EXTRACT PROVIDED:
<<<<

Given an array having N elements. The task is to check if the sum of prime elements of the array is prime or not.
Examples: 

Input: arr[] = {1, 2, 3}
Output: Yes
As there are two primes in the array i.e. 2 and 3. 
So, the sum of prime is 2 + 3 = 5 and 5 is also prime. 

Input: arr[] = {2, 3, 2, 2}
Output: No

Approach: First find prime number up to 10^5 using Sieve. Then iterate over all elements of the array. If the number is prime then add it to sum. And finally, check whether the sum is prime or not. If prime then prints Yes otherwise No.
Below is the implementation of the above approach:  

C++




// C++ implementation of the above approach
#include <bits/stdc++.h>
#define ll long long int
#define MAX 100000
using namespace std;
bool prime[MAX];
 
// Sieve to find prime
void sieve()

>>>>

CHALLENGES:
a – Based on the text about prime sums, answer yes or no to each statement and back each answer with the deciding words, quoted exactly: (i) the sieve finds primes up to 10^5; (ii) the array {2, 3, 2, 2} gives the output Yes; (iii) the implementation shown is written in Java.
b – Quote the text about prime sums from "So, the sum" up to and including "Yes otherwise No.".
c – Extend the code in the text about prime sums, picking up right after its last line.
The records that come next are separate material and are not part of the text about prime sums.

Items from a data source:
<<<<

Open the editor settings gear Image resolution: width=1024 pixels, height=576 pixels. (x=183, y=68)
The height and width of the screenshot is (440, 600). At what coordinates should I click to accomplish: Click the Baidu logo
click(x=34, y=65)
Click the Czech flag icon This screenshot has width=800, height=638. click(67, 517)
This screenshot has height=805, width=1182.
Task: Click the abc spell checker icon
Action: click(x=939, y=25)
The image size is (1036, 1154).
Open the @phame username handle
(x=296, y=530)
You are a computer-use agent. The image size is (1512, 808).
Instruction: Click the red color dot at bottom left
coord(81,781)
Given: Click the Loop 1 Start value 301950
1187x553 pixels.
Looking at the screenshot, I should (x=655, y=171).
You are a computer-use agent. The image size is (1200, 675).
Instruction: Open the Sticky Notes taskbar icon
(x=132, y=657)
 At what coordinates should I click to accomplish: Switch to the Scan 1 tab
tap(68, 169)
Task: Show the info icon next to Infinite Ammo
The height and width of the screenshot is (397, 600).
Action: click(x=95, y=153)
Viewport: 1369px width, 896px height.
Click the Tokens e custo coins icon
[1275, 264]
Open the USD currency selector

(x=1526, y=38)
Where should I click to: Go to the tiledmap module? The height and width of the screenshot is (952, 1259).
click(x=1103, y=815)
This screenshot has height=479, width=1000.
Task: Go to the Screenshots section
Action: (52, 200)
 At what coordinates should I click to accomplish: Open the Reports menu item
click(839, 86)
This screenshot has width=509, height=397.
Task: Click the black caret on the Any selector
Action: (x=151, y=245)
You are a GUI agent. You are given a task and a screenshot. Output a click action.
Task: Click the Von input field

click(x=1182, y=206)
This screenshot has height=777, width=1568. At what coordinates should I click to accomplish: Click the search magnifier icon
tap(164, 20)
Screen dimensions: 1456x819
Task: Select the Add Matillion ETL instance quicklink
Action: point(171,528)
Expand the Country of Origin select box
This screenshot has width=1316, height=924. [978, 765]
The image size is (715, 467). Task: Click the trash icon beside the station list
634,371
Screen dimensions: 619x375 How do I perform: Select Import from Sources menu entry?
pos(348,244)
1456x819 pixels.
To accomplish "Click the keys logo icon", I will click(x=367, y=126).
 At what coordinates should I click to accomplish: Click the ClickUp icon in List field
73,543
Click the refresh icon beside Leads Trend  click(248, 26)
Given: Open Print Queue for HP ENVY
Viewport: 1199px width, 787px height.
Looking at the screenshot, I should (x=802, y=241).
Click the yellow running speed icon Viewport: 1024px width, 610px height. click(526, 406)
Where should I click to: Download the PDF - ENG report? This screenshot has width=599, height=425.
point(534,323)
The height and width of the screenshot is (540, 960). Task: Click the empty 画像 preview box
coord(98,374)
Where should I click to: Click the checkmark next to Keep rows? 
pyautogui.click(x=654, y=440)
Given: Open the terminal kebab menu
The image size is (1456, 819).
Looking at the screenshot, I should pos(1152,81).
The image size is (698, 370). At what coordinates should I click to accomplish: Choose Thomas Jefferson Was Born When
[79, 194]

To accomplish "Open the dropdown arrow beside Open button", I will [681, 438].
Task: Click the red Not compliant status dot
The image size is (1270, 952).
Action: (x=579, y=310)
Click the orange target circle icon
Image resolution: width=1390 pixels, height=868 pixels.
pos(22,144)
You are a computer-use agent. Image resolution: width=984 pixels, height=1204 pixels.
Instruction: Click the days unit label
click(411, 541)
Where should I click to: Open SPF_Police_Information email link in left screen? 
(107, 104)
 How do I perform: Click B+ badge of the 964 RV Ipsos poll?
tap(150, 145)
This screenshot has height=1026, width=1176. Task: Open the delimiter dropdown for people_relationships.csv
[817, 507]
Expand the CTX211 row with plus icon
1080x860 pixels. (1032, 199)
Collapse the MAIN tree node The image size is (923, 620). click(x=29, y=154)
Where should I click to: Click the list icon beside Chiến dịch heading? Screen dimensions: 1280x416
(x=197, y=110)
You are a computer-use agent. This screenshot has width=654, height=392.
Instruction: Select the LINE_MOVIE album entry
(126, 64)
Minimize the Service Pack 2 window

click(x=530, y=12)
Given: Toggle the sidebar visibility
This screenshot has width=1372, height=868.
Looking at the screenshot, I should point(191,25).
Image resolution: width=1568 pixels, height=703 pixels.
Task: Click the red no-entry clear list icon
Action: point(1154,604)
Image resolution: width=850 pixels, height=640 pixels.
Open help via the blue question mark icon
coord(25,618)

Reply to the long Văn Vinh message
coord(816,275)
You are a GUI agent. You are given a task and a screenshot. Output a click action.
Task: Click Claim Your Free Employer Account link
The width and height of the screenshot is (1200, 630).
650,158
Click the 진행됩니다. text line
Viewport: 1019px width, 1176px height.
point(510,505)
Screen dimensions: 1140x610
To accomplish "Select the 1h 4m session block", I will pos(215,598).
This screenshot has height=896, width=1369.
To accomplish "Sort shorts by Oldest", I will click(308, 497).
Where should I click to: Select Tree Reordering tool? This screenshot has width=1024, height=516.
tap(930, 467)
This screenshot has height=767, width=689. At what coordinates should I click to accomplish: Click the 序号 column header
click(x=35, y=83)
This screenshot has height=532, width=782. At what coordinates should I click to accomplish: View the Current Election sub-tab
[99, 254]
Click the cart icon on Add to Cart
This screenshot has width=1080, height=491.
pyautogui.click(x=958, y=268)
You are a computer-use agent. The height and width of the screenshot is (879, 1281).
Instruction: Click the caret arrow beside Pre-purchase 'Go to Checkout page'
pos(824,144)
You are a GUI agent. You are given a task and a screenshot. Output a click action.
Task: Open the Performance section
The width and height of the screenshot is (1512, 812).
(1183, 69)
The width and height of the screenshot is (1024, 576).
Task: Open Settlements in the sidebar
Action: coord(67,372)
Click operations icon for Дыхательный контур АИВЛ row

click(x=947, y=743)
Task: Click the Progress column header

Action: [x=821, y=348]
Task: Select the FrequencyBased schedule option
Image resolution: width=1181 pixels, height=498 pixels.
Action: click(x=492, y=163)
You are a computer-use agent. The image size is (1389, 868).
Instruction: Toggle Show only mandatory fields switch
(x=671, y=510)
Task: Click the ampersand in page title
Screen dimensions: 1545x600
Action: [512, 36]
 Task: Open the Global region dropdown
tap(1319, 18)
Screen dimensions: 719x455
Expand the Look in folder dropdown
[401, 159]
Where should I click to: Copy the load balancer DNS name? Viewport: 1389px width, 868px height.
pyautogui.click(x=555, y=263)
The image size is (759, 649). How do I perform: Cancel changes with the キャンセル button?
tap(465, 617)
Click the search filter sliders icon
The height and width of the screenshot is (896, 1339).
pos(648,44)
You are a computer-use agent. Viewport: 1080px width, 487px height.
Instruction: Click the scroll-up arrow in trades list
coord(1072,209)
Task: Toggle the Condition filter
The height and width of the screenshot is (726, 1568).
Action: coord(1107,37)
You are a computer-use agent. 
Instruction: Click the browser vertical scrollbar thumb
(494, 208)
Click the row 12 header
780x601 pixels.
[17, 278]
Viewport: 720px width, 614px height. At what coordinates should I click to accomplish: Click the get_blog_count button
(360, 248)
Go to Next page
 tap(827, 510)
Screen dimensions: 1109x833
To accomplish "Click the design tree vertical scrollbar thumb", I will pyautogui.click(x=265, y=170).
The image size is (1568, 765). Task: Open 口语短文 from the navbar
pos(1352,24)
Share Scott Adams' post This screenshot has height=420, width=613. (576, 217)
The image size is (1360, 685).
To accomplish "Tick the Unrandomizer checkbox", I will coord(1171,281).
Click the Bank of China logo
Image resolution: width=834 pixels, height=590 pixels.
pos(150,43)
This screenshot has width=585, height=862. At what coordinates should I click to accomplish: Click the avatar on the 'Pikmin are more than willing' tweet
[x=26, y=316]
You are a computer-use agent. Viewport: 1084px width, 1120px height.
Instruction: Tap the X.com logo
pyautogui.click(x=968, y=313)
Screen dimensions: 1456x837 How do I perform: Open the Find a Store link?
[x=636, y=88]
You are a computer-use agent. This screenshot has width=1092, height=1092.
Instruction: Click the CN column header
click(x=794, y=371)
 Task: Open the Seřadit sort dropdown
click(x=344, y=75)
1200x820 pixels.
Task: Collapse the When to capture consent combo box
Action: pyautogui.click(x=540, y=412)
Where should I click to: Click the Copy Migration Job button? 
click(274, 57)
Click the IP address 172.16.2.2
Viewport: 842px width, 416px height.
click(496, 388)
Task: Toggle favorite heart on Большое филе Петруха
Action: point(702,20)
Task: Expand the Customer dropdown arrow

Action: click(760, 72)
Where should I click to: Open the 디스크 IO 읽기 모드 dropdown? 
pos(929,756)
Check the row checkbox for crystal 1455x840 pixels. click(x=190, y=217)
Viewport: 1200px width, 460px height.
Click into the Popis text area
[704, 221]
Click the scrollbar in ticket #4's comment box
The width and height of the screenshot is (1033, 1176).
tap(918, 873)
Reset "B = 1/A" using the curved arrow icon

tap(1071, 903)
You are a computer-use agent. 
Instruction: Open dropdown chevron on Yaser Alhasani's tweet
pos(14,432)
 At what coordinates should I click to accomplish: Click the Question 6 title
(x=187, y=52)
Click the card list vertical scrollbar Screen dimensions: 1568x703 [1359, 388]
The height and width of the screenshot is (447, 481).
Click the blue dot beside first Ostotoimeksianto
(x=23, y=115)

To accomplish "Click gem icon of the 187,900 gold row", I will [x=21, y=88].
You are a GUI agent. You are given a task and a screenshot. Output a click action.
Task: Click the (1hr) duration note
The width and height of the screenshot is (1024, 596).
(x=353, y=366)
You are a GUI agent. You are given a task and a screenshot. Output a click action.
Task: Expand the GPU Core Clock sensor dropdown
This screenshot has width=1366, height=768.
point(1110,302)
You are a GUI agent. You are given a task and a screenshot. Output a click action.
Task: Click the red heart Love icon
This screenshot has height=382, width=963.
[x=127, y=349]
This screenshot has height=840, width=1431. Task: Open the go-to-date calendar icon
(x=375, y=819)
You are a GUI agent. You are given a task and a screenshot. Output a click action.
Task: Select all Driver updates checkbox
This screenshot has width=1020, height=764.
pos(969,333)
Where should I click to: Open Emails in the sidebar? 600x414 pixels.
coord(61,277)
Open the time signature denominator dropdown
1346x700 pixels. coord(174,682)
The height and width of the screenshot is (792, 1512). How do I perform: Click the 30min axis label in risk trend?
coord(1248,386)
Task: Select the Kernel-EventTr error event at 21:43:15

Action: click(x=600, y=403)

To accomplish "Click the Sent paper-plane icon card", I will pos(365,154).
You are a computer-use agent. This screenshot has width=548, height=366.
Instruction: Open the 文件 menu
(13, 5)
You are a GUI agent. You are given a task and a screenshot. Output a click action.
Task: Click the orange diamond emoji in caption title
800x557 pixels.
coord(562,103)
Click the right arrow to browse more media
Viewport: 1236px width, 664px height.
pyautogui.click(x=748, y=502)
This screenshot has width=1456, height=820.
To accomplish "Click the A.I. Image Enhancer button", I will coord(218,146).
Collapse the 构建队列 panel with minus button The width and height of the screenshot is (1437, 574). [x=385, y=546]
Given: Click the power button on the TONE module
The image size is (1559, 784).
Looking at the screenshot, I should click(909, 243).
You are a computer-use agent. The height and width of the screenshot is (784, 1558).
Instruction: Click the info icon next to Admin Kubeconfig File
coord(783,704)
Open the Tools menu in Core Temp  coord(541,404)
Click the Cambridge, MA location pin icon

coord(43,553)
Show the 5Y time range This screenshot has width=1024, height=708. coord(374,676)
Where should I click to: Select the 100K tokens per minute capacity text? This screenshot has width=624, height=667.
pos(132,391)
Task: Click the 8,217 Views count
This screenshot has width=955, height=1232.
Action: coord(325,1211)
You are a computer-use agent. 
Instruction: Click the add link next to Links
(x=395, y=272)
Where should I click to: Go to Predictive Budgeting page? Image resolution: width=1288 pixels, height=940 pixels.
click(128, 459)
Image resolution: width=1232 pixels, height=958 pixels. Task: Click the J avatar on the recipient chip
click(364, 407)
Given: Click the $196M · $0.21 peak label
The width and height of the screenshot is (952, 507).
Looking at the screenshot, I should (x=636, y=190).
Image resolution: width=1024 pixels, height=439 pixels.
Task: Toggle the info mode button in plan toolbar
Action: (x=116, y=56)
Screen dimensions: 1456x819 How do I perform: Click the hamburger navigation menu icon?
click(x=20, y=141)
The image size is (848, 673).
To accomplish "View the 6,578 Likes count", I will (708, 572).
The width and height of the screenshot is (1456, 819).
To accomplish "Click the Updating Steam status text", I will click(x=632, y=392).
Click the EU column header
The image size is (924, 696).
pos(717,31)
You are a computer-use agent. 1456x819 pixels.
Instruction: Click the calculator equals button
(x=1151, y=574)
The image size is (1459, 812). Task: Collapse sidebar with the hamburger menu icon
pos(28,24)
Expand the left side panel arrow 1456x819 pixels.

>>>>

RESPONSES TO THE TASKS:
a – (i) Yes: "First find prime number up to 10^5 using Sieve." (ii) No: "Output: No" (iii) No: "// C++ implementation of the above approach"

b –
So, the sum of prime is 2 + 3 = 5 and 5 is also prime. 

Input: arr[] = {2, 3, 2, 2}
Output: No

Approach: First find prime number up to 10^5 using Sieve. Then iterate over all elements of the array. If the number is prime then add it to sum. And finally, check whether the sum is prime or not. If prime then prints Yes otherwise No.

c –
{
    memset(prime, true, sizeof(prime));
    prime[0] = prime[1] = false;
    for (int i = 2; i < MAX; i++)
        if (prime[i])
            for (int j = 2 * i; j < MAX; j += i)
                prime[j] = false;
         
     
}
 
// Function to check if the sum of
// prime is prime or not
bool checkArray(int arr[], int n)
{
    // find sum of all prime number
    ll sum = 0;
    for (int i = 0; i < n; i++)
        if (prime[arr[i]])
            sum += arr[i];
 
    // if sum is prime
    // then return yes
    if (prime[sum])
        return true;
 
    return false;
}
 
// Driver code
int main()
{
    // array of elements
    int arr[] = { 1, 2, 3 };
    int n = sizeof(arr) / sizeof(arr[0]);
 
    sieve();
 
    if (checkArray(arr, n))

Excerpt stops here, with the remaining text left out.